= River Lemon Valley Woods =

Protected area in Devon, England

River Lemon Valley Woods is a Site of Special Scientific Interest (SSSI) in Devon, England. It is located on the western edge of Newton Abbot and encompasses part of the valley of the River Lemon. The River Lemon has formed a steep-sided valley here.
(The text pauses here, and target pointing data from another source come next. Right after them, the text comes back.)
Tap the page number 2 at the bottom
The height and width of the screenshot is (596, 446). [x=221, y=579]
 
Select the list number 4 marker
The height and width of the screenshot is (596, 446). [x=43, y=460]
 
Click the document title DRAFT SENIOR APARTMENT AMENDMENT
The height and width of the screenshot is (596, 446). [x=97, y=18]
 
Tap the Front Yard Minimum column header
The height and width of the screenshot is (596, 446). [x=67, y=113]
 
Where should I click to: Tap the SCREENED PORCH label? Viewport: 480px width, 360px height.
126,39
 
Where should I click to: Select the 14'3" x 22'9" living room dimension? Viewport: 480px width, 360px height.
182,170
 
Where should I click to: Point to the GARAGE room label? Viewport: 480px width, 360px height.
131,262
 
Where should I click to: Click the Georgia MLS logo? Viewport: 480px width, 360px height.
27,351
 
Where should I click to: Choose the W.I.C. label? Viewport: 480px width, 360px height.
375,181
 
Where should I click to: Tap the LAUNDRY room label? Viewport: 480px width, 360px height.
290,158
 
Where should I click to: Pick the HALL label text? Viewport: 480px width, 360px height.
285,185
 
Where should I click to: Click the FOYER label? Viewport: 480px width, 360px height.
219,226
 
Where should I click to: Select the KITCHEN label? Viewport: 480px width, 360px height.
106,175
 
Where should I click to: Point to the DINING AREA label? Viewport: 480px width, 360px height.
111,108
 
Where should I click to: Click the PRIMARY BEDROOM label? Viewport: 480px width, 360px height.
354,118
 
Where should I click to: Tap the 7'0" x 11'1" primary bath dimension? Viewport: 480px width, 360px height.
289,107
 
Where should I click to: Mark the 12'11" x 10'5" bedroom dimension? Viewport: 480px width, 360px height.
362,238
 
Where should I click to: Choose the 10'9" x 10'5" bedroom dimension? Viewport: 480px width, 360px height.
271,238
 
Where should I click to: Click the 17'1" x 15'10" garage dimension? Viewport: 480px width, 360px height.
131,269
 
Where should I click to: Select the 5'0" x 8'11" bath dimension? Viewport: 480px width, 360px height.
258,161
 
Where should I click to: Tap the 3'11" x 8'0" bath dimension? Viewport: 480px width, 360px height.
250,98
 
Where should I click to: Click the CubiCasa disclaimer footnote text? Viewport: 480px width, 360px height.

This protected area has both exceptional ancient semi-natural woodland and important exposures of Devonian geology and associated fossils.

Historically this protected area was called Chercombe Bridge Old Quarry.

== Biology ==
Woodland trees include ash, pedunculate oak, beech, small-leaved lime, field maple, sycamore and alder. The shrub layer includes hazel, wild service-tree, spindle, wayfaring tree, guelder rose, dogwood and crab apple. Plants present in this woodland also include butcher's broom, spurge laurel, bird's-nest orchid, wood vetch and small teasel.

Broadridge Quarry forms a clearing in the woodland. Plants growing on rock ledges include rock rose, wild thyme, dropwort and fragrant orchid. Moss species in this quarry include Grimmia orbicularis.

Insect species include the butterfly called white admiral. Fish species in the River Lemon include salmon, stone loach and bullhead.

== Geology ==
The site includes two disused quarries where limestone was extracted that are called Chercombe and Broadridge. These quarries show important exposures of Devonian limestone and fossils have been found here. Organisms fossilised in Chercombe Bridge Limestone include Amphipora, tabulate corals, stromatoporoids, brachiopods, gastropods and trilobites.

== Land ownership ==
Parts of River Lemon Valley Woods SSSI are owned by the National Trust.